**PAGE EXTRACT**
+ + +

AUTUMN
– 13 –
Things Dying, Things Newborn
Essex had landed in Ireland on April 14, joining his troops after a rough passage. Almost three weeks had passed since his inspiring if ominous departure from London. Even before embarking Essex knew how much was at stake: “For myself, if things succeed ill in my charge, I am like to be a martyr.” He was worried, too, about what effect “moist, rotten” Ireland might have upon his “sad mind” and his “rheumatic body” prone to the dysentery that had killed his father. What he discovered upon his arrival in Dublin could only have depressed him further.
Almost immediately, Essex saw that he had to abandon his longstanding plans to seize the initiative by marching on Tyrone in Ulster. The Irish Council explained that there wouldn’t be enough grass for fodder there until June. Nor was there sufficient transport to supply troops heading into Ulster. Essex also had to scrap plans to establish a garrison at Lough Foyle in the north, so crucial for flanking Tyrone’s forces. He lacked sufficient shipping and men to accomplish this and the Privy Council rejected his request for four thousand reinforcements, encouraging him to make do with what he had.
Essex was surprised by the number of rebels he now faced. Initial reports spoke of Tyrone with six or seven thousand men near Armagh; O’Donnell, in Connaught, with four thousand more; and another four thousand in Munster commanded by the Earl of Desmond. A few days later the Irish Council raised their estimate of enemy combatants to thirty thousand; the rebels outnumbered Essex’s expeditionary force by almost two to one. The council—motivated by self-interest and fearful of what would happen if the raw English troops were overwhelmed by Tyrone’s battled-tested veterans—persuaded Essex to turn his attention first to the south, to suppress the rebellion in Leinster and Munster, a strategy that Elizabeth and her Privy Council reluctantly approved.
Rather than cutting the root of the rebellion in Ulster, Essex was now committed, as he put it, to shaking and sawing its branches in the south and west. The problem was with the metaphor itself: Essex would have been better off taking a torch to the entire tree—branches, trunk, roots, and all. A scorched earth policy, the kind that Edmund Spenser had advocated, would starve the Irish into submission, destroying their crops as well as the trees behind which they hid and fought. But Essex considered a war of attrition dishonorable. “To speak plainly,” Essex gamely wrote the Privy Council, “our numbers are inferior to those which come against us, but our cause is better, our order and discipline stronger; our courage likewise, I doubt not, shall be greater.”
If Essex was unsure of how the war should be waged, he was fully committed to his band of brothers, the gentleman-adventurers who had followed him at their own expense to fight in Ireland. One of his first acts after landing was appointing his close friend the Earl of Southampton as general of the horse in Ireland, though Elizabeth had warned him not to. But Essex stood upon prerogative: his commission entitled him “to make free choice of all officers and commanders of the army,” and he would do so. He also made another loyal friend, the Earl of Rutland—who had come to Ireland against the queen’s command—lieutenant general of the infantry. Elizabeth responded by calling Rutland home. And she refused to let Essex appoint his father-in-law, Sir Christopher Blount, to the Irish Council. From Essex’s perspective, the queen, unlike her father and grandfather, had no firsthand experience of war and was simply meddling in affairs she knew nothing about. Elizabeth, for her part, feared that such appointments, along with Essex’s right to knight those who followed him to Ireland, would bind men more closely to him than to her. She wouldn’t stand for that nor would she tolerate a shadow court in Ireland.

+ + +

**DATA SECTION**
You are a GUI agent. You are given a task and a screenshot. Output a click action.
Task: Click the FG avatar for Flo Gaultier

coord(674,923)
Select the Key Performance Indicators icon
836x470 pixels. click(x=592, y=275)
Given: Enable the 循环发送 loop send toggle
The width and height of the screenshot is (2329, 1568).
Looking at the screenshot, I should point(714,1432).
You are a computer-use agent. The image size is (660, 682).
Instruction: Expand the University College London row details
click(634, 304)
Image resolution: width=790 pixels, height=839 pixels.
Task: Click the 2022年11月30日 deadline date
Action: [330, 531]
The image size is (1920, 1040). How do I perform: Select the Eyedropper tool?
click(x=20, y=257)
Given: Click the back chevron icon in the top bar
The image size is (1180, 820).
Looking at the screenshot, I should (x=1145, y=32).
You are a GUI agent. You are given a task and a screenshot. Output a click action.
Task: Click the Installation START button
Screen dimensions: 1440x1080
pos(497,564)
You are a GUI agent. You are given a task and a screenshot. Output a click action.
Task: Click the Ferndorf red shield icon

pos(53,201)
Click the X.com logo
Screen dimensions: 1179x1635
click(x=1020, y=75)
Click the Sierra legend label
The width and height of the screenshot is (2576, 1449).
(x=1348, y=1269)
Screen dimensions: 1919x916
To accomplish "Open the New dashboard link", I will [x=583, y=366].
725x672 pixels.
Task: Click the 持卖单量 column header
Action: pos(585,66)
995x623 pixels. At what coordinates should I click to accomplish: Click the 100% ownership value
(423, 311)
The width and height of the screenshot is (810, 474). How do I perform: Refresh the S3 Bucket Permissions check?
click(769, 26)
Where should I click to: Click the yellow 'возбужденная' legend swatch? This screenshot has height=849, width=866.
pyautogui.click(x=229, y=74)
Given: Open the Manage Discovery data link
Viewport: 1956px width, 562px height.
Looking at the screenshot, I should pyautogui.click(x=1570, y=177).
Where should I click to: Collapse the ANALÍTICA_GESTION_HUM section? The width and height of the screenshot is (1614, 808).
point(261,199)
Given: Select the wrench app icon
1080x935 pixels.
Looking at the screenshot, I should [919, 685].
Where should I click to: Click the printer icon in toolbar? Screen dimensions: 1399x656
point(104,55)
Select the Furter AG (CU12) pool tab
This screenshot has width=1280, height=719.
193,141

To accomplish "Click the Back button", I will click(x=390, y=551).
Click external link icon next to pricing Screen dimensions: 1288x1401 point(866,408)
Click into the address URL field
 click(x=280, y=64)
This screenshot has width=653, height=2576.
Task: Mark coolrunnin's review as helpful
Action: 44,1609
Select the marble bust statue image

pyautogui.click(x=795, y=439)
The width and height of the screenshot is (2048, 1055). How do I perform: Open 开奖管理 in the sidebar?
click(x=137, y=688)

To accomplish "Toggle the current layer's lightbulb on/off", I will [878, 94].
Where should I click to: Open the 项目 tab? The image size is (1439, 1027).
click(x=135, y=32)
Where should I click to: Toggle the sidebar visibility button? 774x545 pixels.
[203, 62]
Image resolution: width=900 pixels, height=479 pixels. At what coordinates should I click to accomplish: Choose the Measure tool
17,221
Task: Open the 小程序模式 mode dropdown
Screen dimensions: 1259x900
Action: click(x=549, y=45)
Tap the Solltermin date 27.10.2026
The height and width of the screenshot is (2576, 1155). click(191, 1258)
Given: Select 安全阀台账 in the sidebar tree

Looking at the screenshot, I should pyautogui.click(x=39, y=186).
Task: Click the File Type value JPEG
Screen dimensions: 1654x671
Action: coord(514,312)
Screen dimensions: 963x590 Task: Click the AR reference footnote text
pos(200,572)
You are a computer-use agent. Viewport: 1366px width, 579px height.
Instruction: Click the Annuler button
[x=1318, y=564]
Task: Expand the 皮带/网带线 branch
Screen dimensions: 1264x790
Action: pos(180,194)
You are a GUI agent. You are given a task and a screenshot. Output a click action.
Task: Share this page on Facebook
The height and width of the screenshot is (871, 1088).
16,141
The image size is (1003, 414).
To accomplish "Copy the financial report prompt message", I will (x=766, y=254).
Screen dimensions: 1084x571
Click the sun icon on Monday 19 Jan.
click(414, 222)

+ + +

**STATED EXERCISE 1**
Please copy the passage on Essex in Ireland word for word, starting with "Almost immediately, Essex" and going on through "what he had.".
**STATED EXERCISE 2**
Repeat the listing exactly, starting with its first line and going on through the line with "Looking at the screenshot, I should [919, 685].".

**EXERCISE ANSWER 1**
Almost immediately, Essex saw that he had to abandon his longstanding plans to seize the initiative by marching on Tyrone in Ulster. The Irish Council explained that there wouldn’t be enough grass for fodder there until June. Nor was there sufficient transport to supply troops heading into Ulster. Essex also had to scrap plans to establish a garrison at Lough Foyle in the north, so crucial for flanking Tyrone’s forces. He lacked sufficient shipping and men to accomplish this and the Privy Council rejected his request for four thousand reinforcements, encouraging him to make do with what he had.

**EXERCISE ANSWER 2**
You are a GUI agent. You are given a task and a screenshot. Output a click action.
Task: Click the FG avatar for Flo Gaultier

coord(674,923)
Select the Key Performance Indicators icon
836x470 pixels. click(x=592, y=275)
Given: Enable the 循环发送 loop send toggle
The width and height of the screenshot is (2329, 1568).
Looking at the screenshot, I should point(714,1432).
You are a computer-use agent. The image size is (660, 682).
Instruction: Expand the University College London row details
click(634, 304)
Image resolution: width=790 pixels, height=839 pixels.
Task: Click the 2022年11月30日 deadline date
Action: [330, 531]
The image size is (1920, 1040). How do I perform: Select the Eyedropper tool?
click(x=20, y=257)
Given: Click the back chevron icon in the top bar
The image size is (1180, 820).
Looking at the screenshot, I should (x=1145, y=32).
You are a GUI agent. You are given a task and a screenshot. Output a click action.
Task: Click the Installation START button
Screen dimensions: 1440x1080
pos(497,564)
You are a GUI agent. You are given a task and a screenshot. Output a click action.
Task: Click the Ferndorf red shield icon

pos(53,201)
Click the X.com logo
Screen dimensions: 1179x1635
click(x=1020, y=75)
Click the Sierra legend label
The width and height of the screenshot is (2576, 1449).
(x=1348, y=1269)
Screen dimensions: 1919x916
To accomplish "Open the New dashboard link", I will [x=583, y=366].
725x672 pixels.
Task: Click the 持卖单量 column header
Action: pos(585,66)
995x623 pixels. At what coordinates should I click to accomplish: Click the 100% ownership value
(423, 311)
The width and height of the screenshot is (810, 474). How do I perform: Refresh the S3 Bucket Permissions check?
click(769, 26)
Where should I click to: Click the yellow 'возбужденная' legend swatch? This screenshot has height=849, width=866.
pyautogui.click(x=229, y=74)
Given: Open the Manage Discovery data link
Viewport: 1956px width, 562px height.
Looking at the screenshot, I should pyautogui.click(x=1570, y=177).
Where should I click to: Collapse the ANALÍTICA_GESTION_HUM section? The width and height of the screenshot is (1614, 808).
point(261,199)
Given: Select the wrench app icon
1080x935 pixels.
Looking at the screenshot, I should [919, 685].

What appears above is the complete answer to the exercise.